Mann das wurde doch schon längst Zeit! Und nicht nur Sanktionen "lockern" sondern ganz aufheben. Nur dann kann es, wenn es die Castros nicht mehr gibt, einen "geordneten" Neuanfang geben.
geldzauber 18.04.2009
2.
Zitat von sysopDie Obama-Regierung bricht mit der rigiden Anti-Kuba-Politik. Die Sanktionen sollen gelockert werden. Halten Sie den Schritt der USA für richtig?
ein wahrlich überfälliger Schritt. 50 Jahre mußten die Kubaner unter diesem dummen Embargo leiden und haben deshalb viel ihrer Lebensqualität eingebüßt. Cuba ist für mich ein Beispiel, wohin amerikanische Außenpolitk hinführen kann.
testthewest 18.04.2009
3. Embargo
Zitat von geldzauberein wahrlich überfälliger Schritt. 50 Jahre mußten die Kubaner unter diesem dummen Embargo leiden und haben deshalb viel ihrer Lebensqualität eingebüßt.

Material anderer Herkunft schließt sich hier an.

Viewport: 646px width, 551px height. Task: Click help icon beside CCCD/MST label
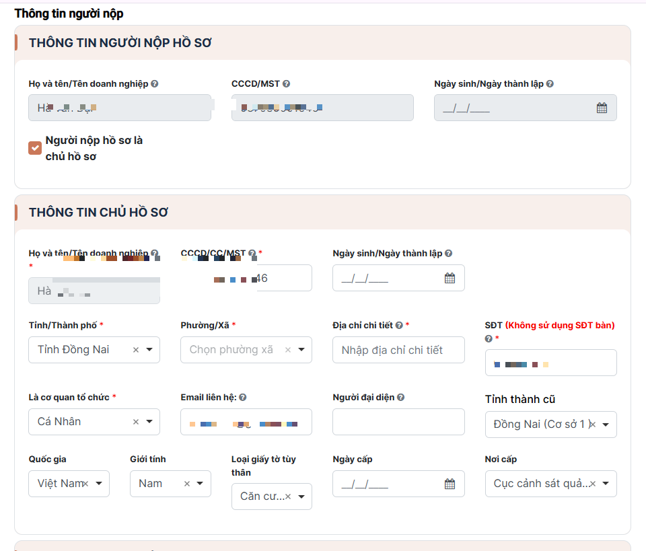(286, 84)
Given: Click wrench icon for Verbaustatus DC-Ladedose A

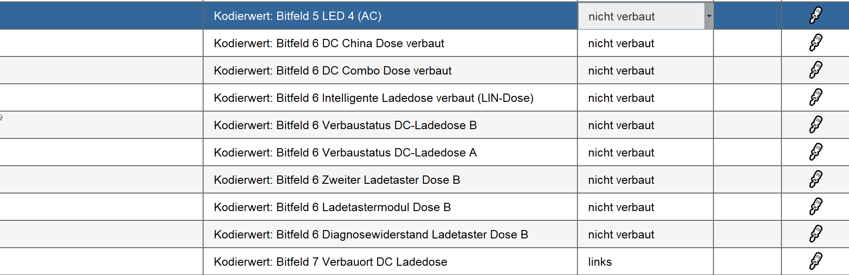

Cuba ist für mich ein Beispiel, wohin amerikanische Außenpolitk hinführen kann.
Tja früher gabs mal Blöcke. Da gabs mal Angst, das russische Panzer über uns hinwegrollen. Da sollten in Kuba Atomwaffen stationiert werden um die USA zu vernichten. Damals wollte man die Revolution mit Waffengewalt verteilen, die wie man heute weiss diesen Länder arg geschadet hat. Aber all das wissen die Foristen hier nicht mehr. Sicher ist dieser Schritt etwas verspätet, aber immerhin kommt er, und es erfordert doch einiges an Mut (den Clinton zB nicht hatte) diese in den USA nicht ganz so populäre Entscheidung als gewählter Volksvertreter durchzuführen. Das ist für mich der Grund warum Obama auf der Welt diese Bewunderung entgegenschlägt. Er kann Fehler eingesteheen (die er noch nichtmal selber verbrochen hat), er ist kontruktiv, er hat eine Vision. Eine Vision einer friedlichen Welt in der Vernunft über Metzeleien triumpfiert.
stier1952 18.04.2009
4. Längst überfällig.
Sollte Obama dies tatsächlich durchsetzen, dann wird sich in Kuba selbst sehr viel verändern. Und zwar Veränderungen, von denen die Menschen in Kuba profitieren könnten. "Wandel durch Annäherung" nannte Willy Brandt den Beginn der früheren von ihm begründeten neuen Ostpolitik. . Sollte Obama diese Politik auch in anderen Konflikten (Iran, Palästina, Russland) verfolgen, wird er allerdings noch richtige Probleme bekommen. Denn von den aktuellen Konflikt- herden wird ja auch profitiert, wirtschaftlich und politisch.
Berta, 18.04.2009
5.
Zitat von stier1952Sollte Obama dies tatsächlich durchsetzen, dann wird sich in Kuba selbst sehr viel verändern. Und zwar Veränderungen, von denen die Menschen in Kuba profitieren könnten. "Wandel durch Annäherung" nannte Willy Brandt den Beginn der früheren von ihm begründeten neuen Ostpolitik. . Sollte Obama diese Politik auch in anderen Konflikten (Iran, Palästina, Russland) verfolgen, wird er allerdings noch richtige Probleme bekommen. Denn von den aktuellen Konflikt- herden wird ja auch profitiert, wirtschaftlich und politisch.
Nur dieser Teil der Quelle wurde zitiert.